Challenges, though, certainly remain. Dr. Carol Lewis, Associate Professor of Transportation Studies at Texas Southern University, pointed out that engagement, advocacy, and action should be encouraged and distributed equally across the metro region. It’s too often the case that advocates from vocal communities garner much of the attention. Addressing the mobility needs of a wider swathe of the Houston region remains paramount.

In a series of workshops that preceded the public portion of the event, TransitCenter’s Director of Communications and Advocacy, Jon Orcutt, spoke about the challenges facing advocates and agencies as both groups work to improve the transportation landscape of cities. Citing example after example of successful intervention, Orcutt emphasized that the obstacles to effective transportation, safer streets, and healthier cities are not technical. We know how to build bus rapid transit, bike lanes, and commuter rail. We know that lower speeds and narrower streets are safer for users of all modes. We know people enjoy activated public spaces.

We possess much of the knowledge of how to make our cities better.

The challenge facing our cities and each of us as urban residents is how we overcome structural and political obstacles that prevent implementation of existing best practices? How do we manage the change and momentum that is building in our cities and bring all residents along with that change in an equitable way?
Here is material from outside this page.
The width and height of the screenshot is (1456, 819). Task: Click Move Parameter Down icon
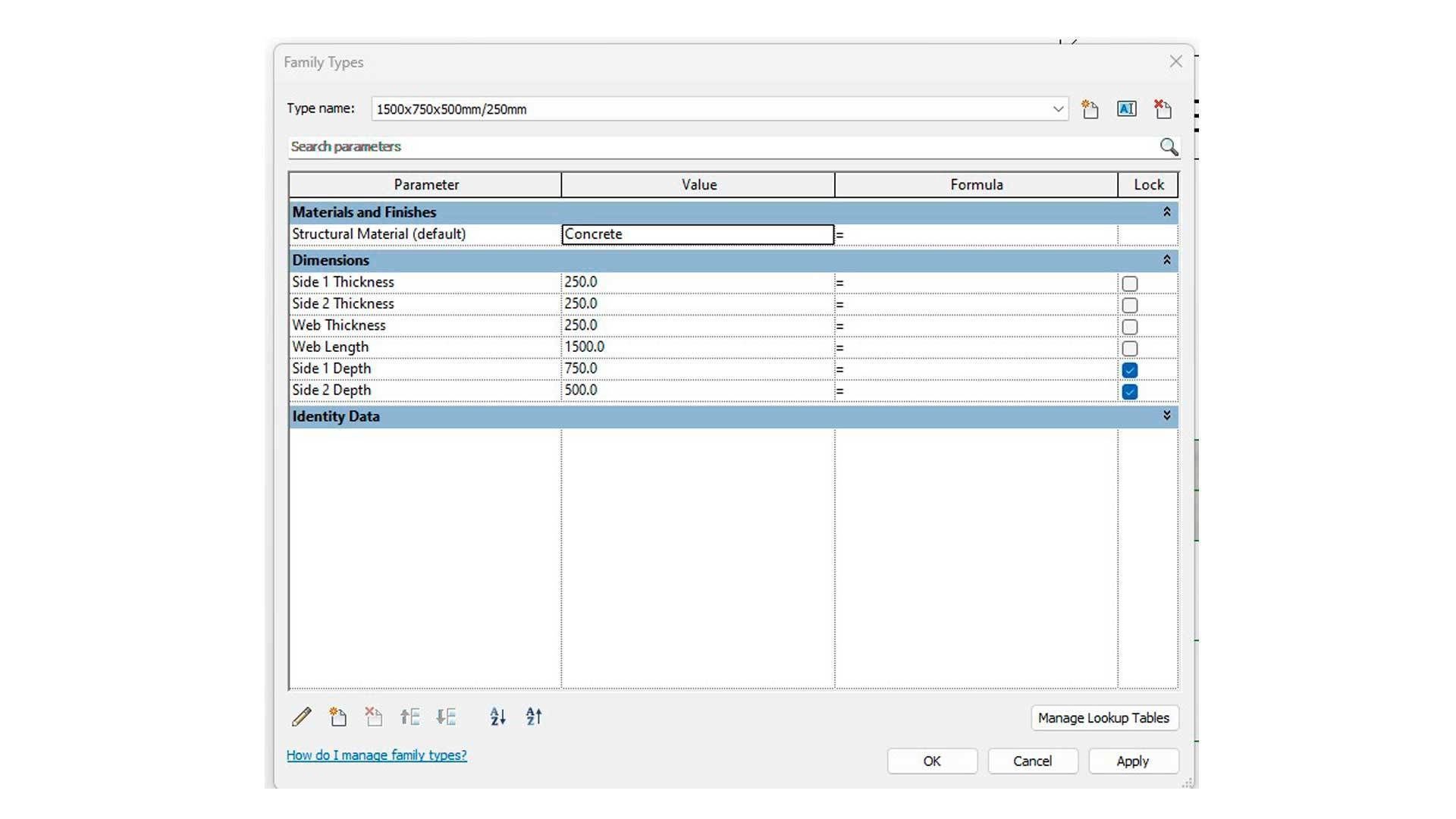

This larger conversation is just getting underway in Houston and cities across the nation. Much has been accomplished in Houston over the past few years in the realm of transportation, but much remains to be done. The Kinder Institute looks forward to joining with Houston’s advocates, agencies, and officials to hold that dialogue. And we hope to continue to bring national partners, like TransitCenter, to Houston to add their voice to the debate, to learn from us, and to share insights from across the nation with Houston.